-- WHAT YOU NEED TO DO --
In the material below, transcribe every line from the first through the line holding "Viewport: 1200px width, 521px height.", exactly, and stop after that line.

-- EXERCISE DATA --
"""

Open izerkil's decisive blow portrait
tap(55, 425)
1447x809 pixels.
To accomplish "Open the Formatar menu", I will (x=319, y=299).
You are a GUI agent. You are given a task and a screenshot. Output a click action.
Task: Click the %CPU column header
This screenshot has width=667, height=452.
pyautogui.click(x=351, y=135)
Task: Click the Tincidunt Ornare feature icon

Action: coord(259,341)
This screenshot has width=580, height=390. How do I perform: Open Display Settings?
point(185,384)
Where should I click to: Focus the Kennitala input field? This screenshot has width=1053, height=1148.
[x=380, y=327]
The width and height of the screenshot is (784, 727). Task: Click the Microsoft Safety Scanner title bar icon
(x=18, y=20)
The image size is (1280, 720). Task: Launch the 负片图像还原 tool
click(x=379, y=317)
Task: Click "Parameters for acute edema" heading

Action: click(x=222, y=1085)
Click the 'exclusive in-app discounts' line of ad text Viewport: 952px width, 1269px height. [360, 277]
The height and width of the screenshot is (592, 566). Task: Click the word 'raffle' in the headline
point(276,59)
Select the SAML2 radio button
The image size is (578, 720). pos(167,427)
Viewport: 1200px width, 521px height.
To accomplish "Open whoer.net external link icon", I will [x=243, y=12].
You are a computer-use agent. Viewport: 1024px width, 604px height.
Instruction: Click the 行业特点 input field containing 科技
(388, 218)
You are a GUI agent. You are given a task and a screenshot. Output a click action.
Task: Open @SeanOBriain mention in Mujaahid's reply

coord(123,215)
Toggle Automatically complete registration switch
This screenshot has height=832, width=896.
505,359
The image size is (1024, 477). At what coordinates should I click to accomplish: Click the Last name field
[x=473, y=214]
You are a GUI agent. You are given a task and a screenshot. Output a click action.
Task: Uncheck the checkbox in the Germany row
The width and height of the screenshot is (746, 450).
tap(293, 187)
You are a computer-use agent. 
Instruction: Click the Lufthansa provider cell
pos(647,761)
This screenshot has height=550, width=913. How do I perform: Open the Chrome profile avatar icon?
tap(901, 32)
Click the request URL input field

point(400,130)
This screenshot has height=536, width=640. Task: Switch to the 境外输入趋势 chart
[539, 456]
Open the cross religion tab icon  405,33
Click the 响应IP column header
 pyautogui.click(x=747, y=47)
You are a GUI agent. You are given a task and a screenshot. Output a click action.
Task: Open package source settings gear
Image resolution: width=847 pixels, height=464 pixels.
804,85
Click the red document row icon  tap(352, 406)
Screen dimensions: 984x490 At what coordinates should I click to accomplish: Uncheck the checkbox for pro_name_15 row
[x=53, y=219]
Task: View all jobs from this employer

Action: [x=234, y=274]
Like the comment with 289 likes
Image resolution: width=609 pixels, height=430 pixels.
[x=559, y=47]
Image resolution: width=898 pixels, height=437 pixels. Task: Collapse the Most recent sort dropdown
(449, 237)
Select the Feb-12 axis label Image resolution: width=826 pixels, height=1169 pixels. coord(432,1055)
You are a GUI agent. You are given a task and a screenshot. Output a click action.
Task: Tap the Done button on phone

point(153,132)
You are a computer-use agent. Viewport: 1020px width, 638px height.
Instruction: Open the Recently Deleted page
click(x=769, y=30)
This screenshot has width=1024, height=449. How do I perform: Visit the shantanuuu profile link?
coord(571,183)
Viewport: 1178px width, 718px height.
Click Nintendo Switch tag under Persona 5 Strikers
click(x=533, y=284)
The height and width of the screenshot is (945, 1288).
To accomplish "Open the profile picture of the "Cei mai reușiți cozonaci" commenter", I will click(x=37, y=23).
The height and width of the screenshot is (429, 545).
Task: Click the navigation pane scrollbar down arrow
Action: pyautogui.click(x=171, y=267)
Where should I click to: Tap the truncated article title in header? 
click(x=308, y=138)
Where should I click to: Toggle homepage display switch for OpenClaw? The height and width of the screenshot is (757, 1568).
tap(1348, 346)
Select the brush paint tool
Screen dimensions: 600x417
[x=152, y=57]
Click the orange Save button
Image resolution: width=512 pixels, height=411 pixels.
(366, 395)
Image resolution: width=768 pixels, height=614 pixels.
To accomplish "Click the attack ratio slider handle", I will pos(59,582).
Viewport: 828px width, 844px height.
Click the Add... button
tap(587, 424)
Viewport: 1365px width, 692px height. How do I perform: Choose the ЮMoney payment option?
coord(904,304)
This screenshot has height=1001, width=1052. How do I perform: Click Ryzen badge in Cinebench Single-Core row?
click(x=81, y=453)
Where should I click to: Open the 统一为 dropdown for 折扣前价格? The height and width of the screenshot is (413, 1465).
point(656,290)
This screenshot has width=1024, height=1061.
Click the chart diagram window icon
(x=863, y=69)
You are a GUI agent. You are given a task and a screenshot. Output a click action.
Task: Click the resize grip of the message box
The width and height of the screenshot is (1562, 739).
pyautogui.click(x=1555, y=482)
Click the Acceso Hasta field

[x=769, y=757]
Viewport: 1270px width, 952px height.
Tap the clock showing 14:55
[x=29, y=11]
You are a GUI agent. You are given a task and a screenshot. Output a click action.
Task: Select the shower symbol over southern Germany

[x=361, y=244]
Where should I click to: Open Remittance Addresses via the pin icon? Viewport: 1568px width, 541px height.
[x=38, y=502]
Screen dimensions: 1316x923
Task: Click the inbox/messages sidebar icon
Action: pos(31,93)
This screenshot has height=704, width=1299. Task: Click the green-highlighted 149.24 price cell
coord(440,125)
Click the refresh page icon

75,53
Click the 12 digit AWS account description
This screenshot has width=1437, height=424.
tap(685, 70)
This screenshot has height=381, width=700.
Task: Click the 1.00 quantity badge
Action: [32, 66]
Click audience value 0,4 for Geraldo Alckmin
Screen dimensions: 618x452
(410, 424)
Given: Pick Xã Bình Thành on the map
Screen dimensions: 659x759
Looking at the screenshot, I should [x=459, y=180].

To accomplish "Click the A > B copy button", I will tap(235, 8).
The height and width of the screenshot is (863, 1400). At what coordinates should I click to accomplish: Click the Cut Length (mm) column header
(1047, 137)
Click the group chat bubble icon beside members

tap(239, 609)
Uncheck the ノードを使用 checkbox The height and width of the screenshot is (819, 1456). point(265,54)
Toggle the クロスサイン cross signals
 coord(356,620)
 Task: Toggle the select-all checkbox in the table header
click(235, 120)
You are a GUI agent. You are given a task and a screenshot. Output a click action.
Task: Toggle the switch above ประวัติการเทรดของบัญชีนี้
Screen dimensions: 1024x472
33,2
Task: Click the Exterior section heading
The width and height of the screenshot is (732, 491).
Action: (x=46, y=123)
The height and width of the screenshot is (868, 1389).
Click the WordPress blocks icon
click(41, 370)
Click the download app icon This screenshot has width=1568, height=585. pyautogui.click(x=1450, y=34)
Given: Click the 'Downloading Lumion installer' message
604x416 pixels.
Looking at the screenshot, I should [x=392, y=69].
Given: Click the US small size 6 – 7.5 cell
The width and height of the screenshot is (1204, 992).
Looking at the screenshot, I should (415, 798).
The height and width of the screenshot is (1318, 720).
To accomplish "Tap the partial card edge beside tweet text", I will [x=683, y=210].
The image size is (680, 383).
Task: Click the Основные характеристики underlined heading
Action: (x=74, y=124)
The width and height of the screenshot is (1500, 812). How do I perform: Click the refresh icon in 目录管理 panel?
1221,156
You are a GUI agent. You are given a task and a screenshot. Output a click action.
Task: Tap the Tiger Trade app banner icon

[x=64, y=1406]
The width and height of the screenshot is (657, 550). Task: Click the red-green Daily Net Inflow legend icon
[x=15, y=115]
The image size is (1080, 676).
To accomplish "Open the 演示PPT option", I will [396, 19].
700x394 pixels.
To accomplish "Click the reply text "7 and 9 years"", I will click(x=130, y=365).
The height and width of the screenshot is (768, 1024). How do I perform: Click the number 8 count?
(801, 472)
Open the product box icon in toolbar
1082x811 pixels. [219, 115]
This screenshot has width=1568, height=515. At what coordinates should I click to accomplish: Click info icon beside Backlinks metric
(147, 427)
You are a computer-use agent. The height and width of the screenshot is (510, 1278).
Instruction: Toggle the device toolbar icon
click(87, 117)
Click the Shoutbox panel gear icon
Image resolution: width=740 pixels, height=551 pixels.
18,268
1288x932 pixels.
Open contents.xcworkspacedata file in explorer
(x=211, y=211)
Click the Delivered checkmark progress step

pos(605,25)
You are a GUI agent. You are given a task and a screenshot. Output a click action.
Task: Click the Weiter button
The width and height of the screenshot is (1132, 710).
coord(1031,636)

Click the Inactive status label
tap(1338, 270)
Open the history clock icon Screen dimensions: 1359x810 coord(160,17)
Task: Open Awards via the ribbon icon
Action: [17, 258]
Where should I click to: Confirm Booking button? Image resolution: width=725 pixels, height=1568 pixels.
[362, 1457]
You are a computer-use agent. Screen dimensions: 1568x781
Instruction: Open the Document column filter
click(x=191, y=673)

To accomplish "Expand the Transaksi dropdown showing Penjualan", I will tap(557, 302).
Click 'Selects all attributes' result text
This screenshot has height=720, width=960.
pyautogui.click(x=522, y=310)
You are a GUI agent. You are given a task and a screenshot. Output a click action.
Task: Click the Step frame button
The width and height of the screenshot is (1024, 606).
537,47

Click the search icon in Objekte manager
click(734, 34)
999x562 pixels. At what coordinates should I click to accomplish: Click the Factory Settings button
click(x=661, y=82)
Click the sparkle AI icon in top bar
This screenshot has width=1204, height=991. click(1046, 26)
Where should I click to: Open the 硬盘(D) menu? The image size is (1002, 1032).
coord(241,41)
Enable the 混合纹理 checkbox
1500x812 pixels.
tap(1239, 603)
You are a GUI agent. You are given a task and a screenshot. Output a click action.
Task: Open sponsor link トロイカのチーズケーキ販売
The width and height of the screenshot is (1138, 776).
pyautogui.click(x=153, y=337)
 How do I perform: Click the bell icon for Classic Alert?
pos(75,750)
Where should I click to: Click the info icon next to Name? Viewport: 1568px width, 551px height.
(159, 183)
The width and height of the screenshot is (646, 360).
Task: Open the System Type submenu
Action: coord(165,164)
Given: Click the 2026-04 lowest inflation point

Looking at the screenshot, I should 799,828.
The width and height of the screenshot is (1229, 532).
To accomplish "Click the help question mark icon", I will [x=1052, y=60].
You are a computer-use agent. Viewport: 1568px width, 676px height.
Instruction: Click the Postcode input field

"""

-- TASK SOLUTION --
Open izerkil's decisive blow portrait
tap(55, 425)
1447x809 pixels.
To accomplish "Open the Formatar menu", I will (x=319, y=299).
You are a GUI agent. You are given a task and a screenshot. Output a click action.
Task: Click the %CPU column header
This screenshot has width=667, height=452.
pyautogui.click(x=351, y=135)
Task: Click the Tincidunt Ornare feature icon

Action: coord(259,341)
This screenshot has width=580, height=390. How do I perform: Open Display Settings?
point(185,384)
Where should I click to: Focus the Kennitala input field? This screenshot has width=1053, height=1148.
[x=380, y=327]
The width and height of the screenshot is (784, 727). Task: Click the Microsoft Safety Scanner title bar icon
(x=18, y=20)
The image size is (1280, 720). Task: Launch the 负片图像还原 tool
click(x=379, y=317)
Task: Click "Parameters for acute edema" heading

Action: click(x=222, y=1085)
Click the 'exclusive in-app discounts' line of ad text Viewport: 952px width, 1269px height. [360, 277]
The height and width of the screenshot is (592, 566). Task: Click the word 'raffle' in the headline
point(276,59)
Select the SAML2 radio button
The image size is (578, 720). pos(167,427)
Viewport: 1200px width, 521px height.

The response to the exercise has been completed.